Labour Law

Labour Brokers Unfair Dismissal

By 29/08/2009 June 10th, 2012 No Comments

One of the recent developments in the South African workforce is the growing popularity of Labour Brokers and temporary employment services. These are agencies with whom job seekers can register and who maintain a form of database of their members. The broker will then attempt to procure temporary work assignments for its members.

From the outset we should distinguish between labour brokers and recruitment consultants. A labour broker may place the same person in several positions from time to time while a recruitment consultant is usually paid a once off fee by a firm in order to seek out possible candidates to be employed by that firm directly. Once the applicant has been placed and payment received, the agent steps out of the picture completely.

For the purposes of this paper I will deal only with the issue of labour brokers, as recruitment consultants do not present as many legal problems.

Essentially what happens in the labour broker situation is that we have three parties to the employment relationship: the “employee,” the “broker” and the “client”. The employee concludes a contract with the broker; the broker then in turn concludes a contract with the client in which the broker makes the employees services available to the client for a fee.

The employee goes to work at the clients premises, the client pays the broker (usually an hourly rate) and the broker pays the employee after deducting an agreed amount. The advantages of this relationship are many, especially as each work assignment is often temporary. The employee gets valuable exposure to the working environment without becoming stuck in a specific position, the clients have access to temporary staff when they need it and the broker makes money out of the deal.

However the problems which come with this type of set up are also plentiful. First of all, we need to establish the position of the employee in terms of the Labour Relations Act 66 of 1995. The questions around which many issues are going to revolve are first of all, is the “employee” in fact an employee or an independent contractor? and secondly, who is the employee actually employed by?

Two issues which are bound to come up at some stage are those of unfair labour practices and unfair dismissals. From a practical point of view, the first problem with which we are presented is that of responsibility. As this paper seeks only to deal with dismissal, I will not go into the unfair labour practice at this stage, although the principles involved should be substantially similar.

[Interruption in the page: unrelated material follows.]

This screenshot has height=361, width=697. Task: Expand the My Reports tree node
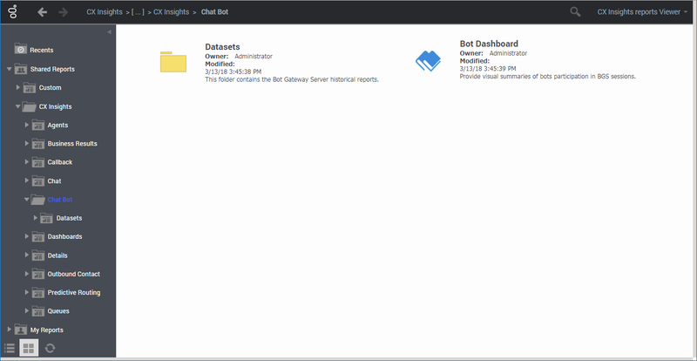coord(10,330)
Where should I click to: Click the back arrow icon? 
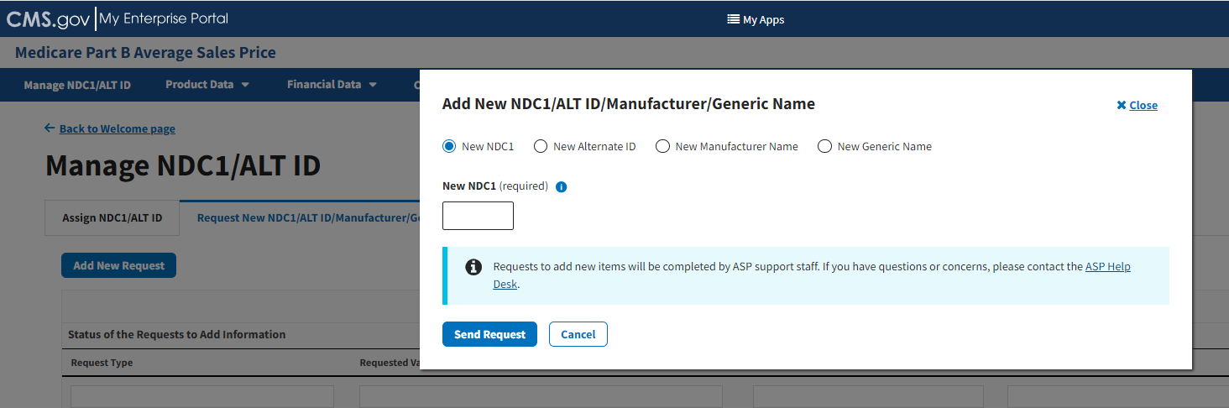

In a normal employment relationship, even in the absence of a written contract, it is straightforward. The employer dismisses the employee and should that employee wish to take the matter further, it is fairly obvious whom he should act against. However in a labour broker situation it is not that easy as we have the addition of a third party and a less clear-cut work relationship.

In these cases there are in fact several legal relationships: the first between the employee and the broker in which the broker agrees to try and procure temporary work assignments for the employee and the employee agrees that the broker will be entitled to deduct a certain amount or percentage from any wages earned. The second relationship is between the broker and the client. Here the broker agrees to place the employees services at the disposal of the client and the client agrees to pay the broker (usually an hourly rate). It is important to note that the client does not pay the employee but pays the broker who deducts his fee and then pays the employee. The third relationship is between the employee and the client in that the employee agrees to perform certain work for the client.

Obviously a contract of employment exists between the employee and the broker (this is supported by Section 198(2) of the Labour Relations Act as well as several cases). However the employee does not in fact place his skills and abilities directly at the use of the broker. On the other hand, the employee does place his productive capacity at the disposal of the client, which would seem to be evidence of an employment relationship, but receives no remuneration from the client. This seems to indicate two imperfect employment relationships

The reason why this causes problems is that if the employee needs to make use of certain remedies in terms of the Labour Relations Act, he can only act if he is an employee in terms of the law, and then only against his employer.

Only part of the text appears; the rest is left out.